(Data records)
Content starts

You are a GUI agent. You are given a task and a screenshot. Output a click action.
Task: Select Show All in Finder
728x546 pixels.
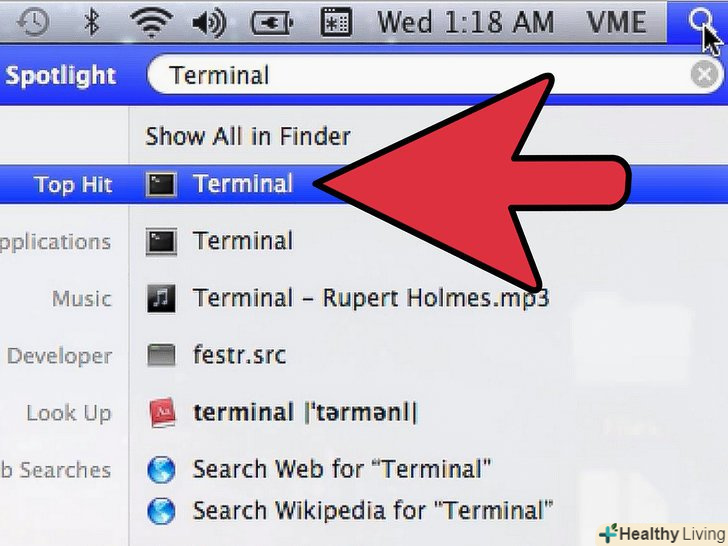(x=247, y=136)
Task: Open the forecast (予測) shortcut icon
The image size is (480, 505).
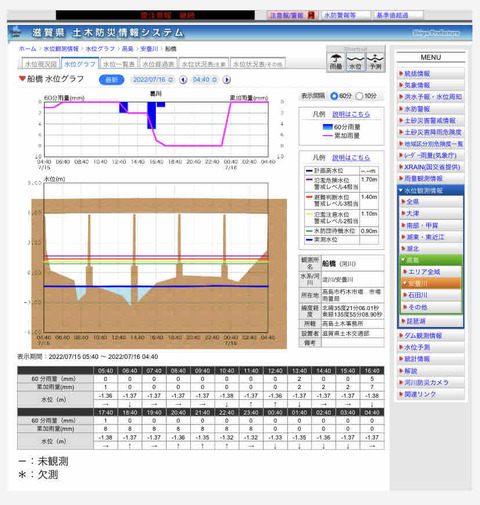Action: click(375, 62)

Content ends

- What the task requires -
Each entry should be output word for word, with no pictures carried over.

- Reply to the task -
You are a GUI agent. You are given a task and a screenshot. Output a click action.
Task: Select Show All in Finder
728x546 pixels.
(x=247, y=136)
Task: Open the forecast (予測) shortcut icon
The image size is (480, 505).
Action: click(375, 62)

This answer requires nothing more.